Program ini dimaksudkan agar setiap orang, meski dianjurkan tidak keluar rumah, bisa tetap merasa bahagia berada di rumah masing-masing. Di dalam pertunjukan daring perdananya, Eko membuka dengan tampilan film tari Syair Prana yang dibawakannya sendiri. Kemudian Eko menyuguhkan tarian ciptaannya, Cry Jailolo (2014).
Proses penciptaan Cry Jailolo menjadi bahan ulasan di sesi pertama ini. Eko terlebih dahulu mengisi dengan percakapan tentang arti tari dan koreografi. Ekspresi yang diwujudkan di dalam gerak, menurut Eko, itulah tari. Medium utama tari itu gerak. Ketika menjadi seni tari, medium suara kemudian melengkapinya.
Bagi Eko, dalam tari bukan berarti medium gerak menjadi lebih utama ketimbang suara. Kadang kala, medium suara jauh lebih utama ketimbang gerak.
Mengenai koreografi, Eko mengacu pengertian Barat, yaitu sebagai aktivitas pencatatan gerak atau tari. Seperti partitur di dalam seni musik, ketika jenis tari tertentu diciptakan, akan membutuhkan catatan geraknya agar konsisten ketika ditampilkan pada waktu-waktu yang berbeda.
Ketika memutuskan terjun ke dunia tari, Eko bercerita tentang sikap-sikap penting yang harus dimiliki. Salah satunya, seseorang harus memiliki sikap tidak fanatik terhadap jenis tari tertentu.
Akhir-akhir ini saya menerima banyak pertanyaan, ketika hendak memulai belajar tari, sebaiknya memulai dengan jenis tarian apa?
Eko menceritakan dirinya sendiri yang memulai belajar tari dengan tarian tradisi Jawa di Magelang, Jawa Tengah. Ia lahir di Banjarmasin, Kalimantan Selatan, tetapi tumbuh pada masa kanak-kanak hingga remaja di Magelang dengan diasuh kakeknya yang seorang penari wayang orang Sriwedari di Solo era 1960-an.

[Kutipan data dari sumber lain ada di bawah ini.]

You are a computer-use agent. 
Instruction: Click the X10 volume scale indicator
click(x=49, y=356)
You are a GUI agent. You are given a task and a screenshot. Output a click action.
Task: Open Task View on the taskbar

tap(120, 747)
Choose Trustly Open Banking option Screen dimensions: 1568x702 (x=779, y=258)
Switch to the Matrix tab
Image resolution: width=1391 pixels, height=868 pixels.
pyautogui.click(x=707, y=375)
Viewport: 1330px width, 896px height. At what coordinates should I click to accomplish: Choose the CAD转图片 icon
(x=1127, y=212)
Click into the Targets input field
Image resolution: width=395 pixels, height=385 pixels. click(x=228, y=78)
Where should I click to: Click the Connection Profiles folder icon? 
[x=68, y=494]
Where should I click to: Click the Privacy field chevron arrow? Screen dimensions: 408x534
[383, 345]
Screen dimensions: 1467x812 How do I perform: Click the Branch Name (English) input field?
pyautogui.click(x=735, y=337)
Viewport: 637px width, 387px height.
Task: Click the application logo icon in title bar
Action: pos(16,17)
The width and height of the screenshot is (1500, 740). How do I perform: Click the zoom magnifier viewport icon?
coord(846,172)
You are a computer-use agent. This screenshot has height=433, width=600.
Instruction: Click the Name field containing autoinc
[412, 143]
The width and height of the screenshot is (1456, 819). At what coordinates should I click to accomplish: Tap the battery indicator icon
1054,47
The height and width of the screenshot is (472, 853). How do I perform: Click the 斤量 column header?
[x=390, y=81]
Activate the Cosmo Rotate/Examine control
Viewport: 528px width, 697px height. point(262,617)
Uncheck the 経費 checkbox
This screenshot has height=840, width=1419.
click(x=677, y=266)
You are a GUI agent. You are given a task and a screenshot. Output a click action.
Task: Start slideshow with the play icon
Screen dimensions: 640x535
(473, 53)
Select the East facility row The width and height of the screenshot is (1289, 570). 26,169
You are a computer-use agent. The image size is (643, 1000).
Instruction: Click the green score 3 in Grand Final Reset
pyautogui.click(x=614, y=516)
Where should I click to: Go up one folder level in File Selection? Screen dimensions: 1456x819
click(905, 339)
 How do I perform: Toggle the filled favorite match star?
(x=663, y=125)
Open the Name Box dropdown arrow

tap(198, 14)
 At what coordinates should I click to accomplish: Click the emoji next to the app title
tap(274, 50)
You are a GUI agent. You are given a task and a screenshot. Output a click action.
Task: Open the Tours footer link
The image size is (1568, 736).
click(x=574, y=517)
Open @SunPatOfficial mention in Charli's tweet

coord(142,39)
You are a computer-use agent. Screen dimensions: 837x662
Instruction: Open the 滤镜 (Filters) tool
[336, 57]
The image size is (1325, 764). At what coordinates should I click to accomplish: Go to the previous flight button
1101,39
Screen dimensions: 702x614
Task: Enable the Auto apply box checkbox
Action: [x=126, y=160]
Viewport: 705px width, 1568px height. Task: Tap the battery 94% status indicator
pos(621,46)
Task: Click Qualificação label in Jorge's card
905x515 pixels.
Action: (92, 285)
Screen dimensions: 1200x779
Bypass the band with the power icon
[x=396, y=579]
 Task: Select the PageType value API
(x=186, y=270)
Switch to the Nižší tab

”Akhir-akhir ini saya menerima banyak pertanyaan, ketika hendak memulai belajar tari, sebaiknya memulai dengan jenis tarian apa? Saya menjawab, bisa dengan jenis tarian apa saja, tidak harus dengan tarian tradisi,” tutur Eko, yang kemudian mencontohkan salah satu putri remajanya yang memulai belajar tari dengan tarian hiphop.
Putrinya, Lintang Hinepukohu Aatahu, kemudian diberi kesempatan membawakan sebuah tariannya. Saat ini Lintang belajar tarian itu dari Timbul Hiphop di Solo.
Terumbu karang
Tarian Cry Jailolo diciptakan Eko dengan gagasan untuk merespons dampak perubahan iklim global. Salah satunya, perubahan iklim global berdampak pada peningkatan suhu dan kenaikan muka air laut yang mengakibatkan kerusakan terumbu karang. Terumbu karang ini menjadi sumber kehidupan biota laut.
Wilayah perairan Indonesia timur menjadi salah satu lokasi penting segitiga terumbu karang dunia. Eko menuju ke salah satu titik penting di segitiga terumbu karang dunia itu, yaitu Jailolo, Kabupaten Halmahera Barat, Maluku Utara.
Senyampang hal itu, Bupati Halmahera Barat Namto Hui Rabo pada 2012 pernah meminta Eko untuk turut menggemakan dunia pariwisata di wilayah itu. Pertama kali, Eko diminta Namto menyelam untuk menikmati keindahan bawah lautnya. Ide ini tidak serta-merta disambut Eko.
Eko terlebih dahulu ingin mengeksplorasi tarian tradisi Jailolo yang mulai ditinggalkan generasi mudanya. Di kemudian hari, Eko turut menyelam ke bawah laut juga.
Justru dari pengalaman menyelam itu, Eko menemukan studi ketubuhan tentang seni tari tradisi Jailolo. Dengan menyelam, Eko menjalani studi ketubuhan maritim yang kemudian disadari sebagai dasar gerak seni tari tradisi di sana.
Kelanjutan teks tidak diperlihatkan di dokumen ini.